= Task objective =
Take the entries below and print only the lines from the one with "Impressum (179, 1757)" through the one with "Clients & case studies (223, 2538)", exactly as they stand, both ends included.

[Dataset entries]
_ _ _ _ _ _ _

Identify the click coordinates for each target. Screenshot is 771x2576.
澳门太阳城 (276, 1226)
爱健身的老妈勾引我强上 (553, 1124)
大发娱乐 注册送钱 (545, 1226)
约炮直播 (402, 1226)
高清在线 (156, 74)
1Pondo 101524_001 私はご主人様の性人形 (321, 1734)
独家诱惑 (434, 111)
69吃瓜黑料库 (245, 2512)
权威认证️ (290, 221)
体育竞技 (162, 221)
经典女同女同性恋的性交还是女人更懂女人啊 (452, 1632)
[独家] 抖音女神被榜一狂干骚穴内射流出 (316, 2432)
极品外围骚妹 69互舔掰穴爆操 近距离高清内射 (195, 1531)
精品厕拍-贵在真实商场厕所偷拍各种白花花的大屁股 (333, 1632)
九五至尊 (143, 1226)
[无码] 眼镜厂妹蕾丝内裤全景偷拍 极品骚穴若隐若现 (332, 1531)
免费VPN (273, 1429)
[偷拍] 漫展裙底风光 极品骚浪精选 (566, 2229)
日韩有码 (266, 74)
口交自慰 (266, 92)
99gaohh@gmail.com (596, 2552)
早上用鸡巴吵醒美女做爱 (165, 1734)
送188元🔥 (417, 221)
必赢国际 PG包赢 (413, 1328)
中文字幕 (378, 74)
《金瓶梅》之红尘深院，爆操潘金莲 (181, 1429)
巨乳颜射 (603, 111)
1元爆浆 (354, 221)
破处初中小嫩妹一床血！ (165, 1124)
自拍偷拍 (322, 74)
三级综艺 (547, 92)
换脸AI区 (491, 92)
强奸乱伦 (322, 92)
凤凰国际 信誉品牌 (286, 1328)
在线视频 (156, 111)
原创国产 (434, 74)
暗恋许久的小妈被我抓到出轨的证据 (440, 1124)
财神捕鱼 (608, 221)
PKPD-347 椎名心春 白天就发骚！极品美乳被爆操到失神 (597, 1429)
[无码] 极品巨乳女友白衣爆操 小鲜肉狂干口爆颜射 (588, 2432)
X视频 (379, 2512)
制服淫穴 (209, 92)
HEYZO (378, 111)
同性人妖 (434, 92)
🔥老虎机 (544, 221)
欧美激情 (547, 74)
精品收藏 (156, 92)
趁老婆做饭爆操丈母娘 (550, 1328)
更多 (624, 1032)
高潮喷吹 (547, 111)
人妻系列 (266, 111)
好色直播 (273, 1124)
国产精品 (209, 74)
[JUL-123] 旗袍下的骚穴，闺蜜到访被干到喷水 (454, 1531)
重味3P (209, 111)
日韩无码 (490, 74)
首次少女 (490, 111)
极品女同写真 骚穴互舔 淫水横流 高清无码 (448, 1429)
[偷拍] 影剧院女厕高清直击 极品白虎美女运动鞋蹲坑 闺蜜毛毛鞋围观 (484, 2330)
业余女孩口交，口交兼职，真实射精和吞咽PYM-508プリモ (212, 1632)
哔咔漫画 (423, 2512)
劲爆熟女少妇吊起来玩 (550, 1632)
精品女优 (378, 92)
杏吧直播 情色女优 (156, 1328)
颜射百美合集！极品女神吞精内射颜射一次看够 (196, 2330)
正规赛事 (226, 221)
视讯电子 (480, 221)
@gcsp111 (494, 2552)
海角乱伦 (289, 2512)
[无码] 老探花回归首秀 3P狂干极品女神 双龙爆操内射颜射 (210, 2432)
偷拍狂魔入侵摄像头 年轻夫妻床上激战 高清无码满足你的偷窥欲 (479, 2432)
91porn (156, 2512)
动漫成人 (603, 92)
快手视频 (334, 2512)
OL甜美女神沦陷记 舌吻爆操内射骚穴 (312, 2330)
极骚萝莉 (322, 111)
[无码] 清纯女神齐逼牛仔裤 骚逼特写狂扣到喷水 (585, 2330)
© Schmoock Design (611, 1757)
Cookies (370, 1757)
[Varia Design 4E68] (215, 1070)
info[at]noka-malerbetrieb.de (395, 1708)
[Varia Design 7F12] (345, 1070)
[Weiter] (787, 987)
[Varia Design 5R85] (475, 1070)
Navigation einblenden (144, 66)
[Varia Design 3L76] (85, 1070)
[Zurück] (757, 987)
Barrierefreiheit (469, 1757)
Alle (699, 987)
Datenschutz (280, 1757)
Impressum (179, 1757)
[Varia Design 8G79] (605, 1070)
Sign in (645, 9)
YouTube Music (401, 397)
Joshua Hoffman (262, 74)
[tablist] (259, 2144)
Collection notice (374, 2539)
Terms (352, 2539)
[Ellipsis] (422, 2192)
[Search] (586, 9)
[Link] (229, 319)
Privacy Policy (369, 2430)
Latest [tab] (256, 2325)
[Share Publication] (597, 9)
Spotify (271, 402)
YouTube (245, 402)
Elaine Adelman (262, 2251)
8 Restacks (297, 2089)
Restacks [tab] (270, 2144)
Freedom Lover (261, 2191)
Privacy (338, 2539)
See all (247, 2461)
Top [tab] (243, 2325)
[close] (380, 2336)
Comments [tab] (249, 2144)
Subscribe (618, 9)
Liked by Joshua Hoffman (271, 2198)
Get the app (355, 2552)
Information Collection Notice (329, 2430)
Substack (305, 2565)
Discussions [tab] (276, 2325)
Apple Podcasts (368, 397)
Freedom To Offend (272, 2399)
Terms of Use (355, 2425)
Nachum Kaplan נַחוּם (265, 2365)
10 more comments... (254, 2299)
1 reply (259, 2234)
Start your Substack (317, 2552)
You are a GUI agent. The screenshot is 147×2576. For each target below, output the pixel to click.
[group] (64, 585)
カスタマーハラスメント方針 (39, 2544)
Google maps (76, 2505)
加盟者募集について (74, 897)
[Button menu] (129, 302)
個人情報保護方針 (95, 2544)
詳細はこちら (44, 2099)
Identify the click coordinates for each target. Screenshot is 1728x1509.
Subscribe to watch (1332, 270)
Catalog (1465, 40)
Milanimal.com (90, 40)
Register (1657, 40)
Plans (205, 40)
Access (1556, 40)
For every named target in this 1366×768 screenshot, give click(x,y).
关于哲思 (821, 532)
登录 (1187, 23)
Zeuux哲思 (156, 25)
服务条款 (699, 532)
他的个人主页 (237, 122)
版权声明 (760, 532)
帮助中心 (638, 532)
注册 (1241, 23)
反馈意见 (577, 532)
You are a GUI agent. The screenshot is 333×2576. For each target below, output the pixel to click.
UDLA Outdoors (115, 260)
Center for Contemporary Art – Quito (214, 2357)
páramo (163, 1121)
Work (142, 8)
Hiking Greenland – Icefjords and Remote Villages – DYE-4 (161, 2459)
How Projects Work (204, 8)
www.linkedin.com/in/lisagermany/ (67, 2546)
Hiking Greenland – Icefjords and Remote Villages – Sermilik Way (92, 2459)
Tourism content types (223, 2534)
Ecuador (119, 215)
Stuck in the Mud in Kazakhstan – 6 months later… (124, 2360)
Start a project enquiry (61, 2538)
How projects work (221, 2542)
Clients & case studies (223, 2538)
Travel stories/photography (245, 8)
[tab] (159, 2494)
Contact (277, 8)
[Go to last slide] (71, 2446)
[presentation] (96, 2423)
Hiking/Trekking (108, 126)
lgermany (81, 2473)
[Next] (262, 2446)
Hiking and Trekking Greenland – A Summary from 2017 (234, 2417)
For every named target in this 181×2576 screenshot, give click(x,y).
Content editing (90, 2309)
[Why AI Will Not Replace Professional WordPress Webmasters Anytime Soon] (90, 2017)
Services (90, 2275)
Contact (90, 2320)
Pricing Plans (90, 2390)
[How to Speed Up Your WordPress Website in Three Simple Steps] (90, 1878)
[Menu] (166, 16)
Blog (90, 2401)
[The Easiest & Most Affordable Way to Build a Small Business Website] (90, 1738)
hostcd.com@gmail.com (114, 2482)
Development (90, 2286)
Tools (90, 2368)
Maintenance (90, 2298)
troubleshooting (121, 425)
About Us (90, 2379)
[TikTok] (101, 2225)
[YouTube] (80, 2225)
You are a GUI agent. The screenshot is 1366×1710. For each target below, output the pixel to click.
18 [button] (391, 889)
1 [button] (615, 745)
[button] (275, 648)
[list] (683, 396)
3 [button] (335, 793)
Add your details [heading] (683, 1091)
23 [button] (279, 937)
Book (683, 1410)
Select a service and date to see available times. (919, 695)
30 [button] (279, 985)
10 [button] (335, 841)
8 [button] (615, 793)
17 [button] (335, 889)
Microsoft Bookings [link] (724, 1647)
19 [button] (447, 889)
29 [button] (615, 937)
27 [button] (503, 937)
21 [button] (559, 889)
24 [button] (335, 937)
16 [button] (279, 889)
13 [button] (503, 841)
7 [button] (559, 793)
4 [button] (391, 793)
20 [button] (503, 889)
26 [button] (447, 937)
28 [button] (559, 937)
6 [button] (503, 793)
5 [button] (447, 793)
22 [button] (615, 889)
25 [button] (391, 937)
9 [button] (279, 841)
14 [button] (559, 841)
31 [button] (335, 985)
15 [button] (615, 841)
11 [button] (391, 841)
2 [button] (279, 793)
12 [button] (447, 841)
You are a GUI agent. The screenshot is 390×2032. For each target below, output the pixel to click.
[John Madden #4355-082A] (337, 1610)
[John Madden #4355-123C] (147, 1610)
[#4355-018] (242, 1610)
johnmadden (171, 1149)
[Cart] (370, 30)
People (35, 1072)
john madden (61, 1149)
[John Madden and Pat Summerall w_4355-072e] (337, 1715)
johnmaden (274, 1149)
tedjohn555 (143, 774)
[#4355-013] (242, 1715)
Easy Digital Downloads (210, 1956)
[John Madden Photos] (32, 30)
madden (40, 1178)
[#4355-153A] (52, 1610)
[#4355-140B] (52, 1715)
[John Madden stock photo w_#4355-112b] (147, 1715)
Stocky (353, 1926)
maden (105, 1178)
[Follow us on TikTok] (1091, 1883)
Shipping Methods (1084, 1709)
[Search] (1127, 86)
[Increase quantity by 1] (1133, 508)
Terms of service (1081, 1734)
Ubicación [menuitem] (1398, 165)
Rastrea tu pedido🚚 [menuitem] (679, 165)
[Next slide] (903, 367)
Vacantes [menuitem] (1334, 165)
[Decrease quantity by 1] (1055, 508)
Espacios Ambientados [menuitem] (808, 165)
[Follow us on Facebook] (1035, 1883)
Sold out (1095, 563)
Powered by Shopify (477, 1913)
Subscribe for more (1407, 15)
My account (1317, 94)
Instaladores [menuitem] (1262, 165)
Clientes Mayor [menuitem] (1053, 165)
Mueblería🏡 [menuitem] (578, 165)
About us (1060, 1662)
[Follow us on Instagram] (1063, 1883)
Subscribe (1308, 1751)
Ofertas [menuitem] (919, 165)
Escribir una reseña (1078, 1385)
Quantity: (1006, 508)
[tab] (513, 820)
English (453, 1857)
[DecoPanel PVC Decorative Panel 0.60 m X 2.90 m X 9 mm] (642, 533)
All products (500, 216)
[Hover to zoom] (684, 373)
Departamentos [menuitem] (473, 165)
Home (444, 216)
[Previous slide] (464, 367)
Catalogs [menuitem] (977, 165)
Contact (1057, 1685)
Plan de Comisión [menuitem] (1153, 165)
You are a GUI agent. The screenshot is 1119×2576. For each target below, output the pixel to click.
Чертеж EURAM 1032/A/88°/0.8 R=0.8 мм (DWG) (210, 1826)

_ _ _ _ _ _ _

= Task response =
Impressum (179, 1757)
[Varia Design 8G79] (605, 1070)
Sign in (645, 9)
YouTube Music (401, 397)
Joshua Hoffman (262, 74)
[tablist] (259, 2144)
Collection notice (374, 2539)
Terms (352, 2539)
[Ellipsis] (422, 2192)
[Search] (586, 9)
[Link] (229, 319)
Privacy Policy (369, 2430)
Latest [tab] (256, 2325)
[Share Publication] (597, 9)
Spotify (271, 402)
YouTube (245, 402)
Elaine Adelman (262, 2251)
8 Restacks (297, 2089)
Restacks [tab] (270, 2144)
Freedom Lover (261, 2191)
Privacy (338, 2539)
See all (247, 2461)
Top [tab] (243, 2325)
[close] (380, 2336)
Comments [tab] (249, 2144)
Subscribe (618, 9)
Liked by Joshua Hoffman (271, 2198)
Get the app (355, 2552)
Information Collection Notice (329, 2430)
Substack (305, 2565)
Discussions [tab] (276, 2325)
Apple Podcasts (368, 397)
Freedom To Offend (272, 2399)
Terms of Use (355, 2425)
Nachum Kaplan נַחוּם (265, 2365)
10 more comments... (254, 2299)
1 reply (259, 2234)
Start your Substack (317, 2552)
You are a GUI agent. The screenshot is 147×2576. For each target below, output the pixel to click.
[group] (64, 585)
カスタマーハラスメント方針 (39, 2544)
Google maps (76, 2505)
加盟者募集について (74, 897)
[Button menu] (129, 302)
個人情報保護方針 (95, 2544)
詳細はこちら (44, 2099)
Identify the click coordinates for each target. Screenshot is 1728x1509.
Subscribe to watch (1332, 270)
Catalog (1465, 40)
Milanimal.com (90, 40)
Register (1657, 40)
Plans (205, 40)
Access (1556, 40)
For every named target in this 1366×768 screenshot, give click(x,y).
关于哲思 (821, 532)
登录 (1187, 23)
Zeuux哲思 (156, 25)
服务条款 (699, 532)
他的个人主页 (237, 122)
版权声明 (760, 532)
帮助中心 (638, 532)
注册 (1241, 23)
反馈意见 (577, 532)
You are a GUI agent. The screenshot is 333×2576. For each target below, output the pixel to click.
UDLA Outdoors (115, 260)
Center for Contemporary Art – Quito (214, 2357)
páramo (163, 1121)
Work (142, 8)
Hiking Greenland – Icefjords and Remote Villages – DYE-4 (161, 2459)
How Projects Work (204, 8)
www.linkedin.com/in/lisagermany/ (67, 2546)
Hiking Greenland – Icefjords and Remote Villages – Sermilik Way (92, 2459)
Tourism content types (223, 2534)
Ecuador (119, 215)
Stuck in the Mud in Kazakhstan – 6 months later… (124, 2360)
Start a project enquiry (61, 2538)
How projects work (221, 2542)
Clients & case studies (223, 2538)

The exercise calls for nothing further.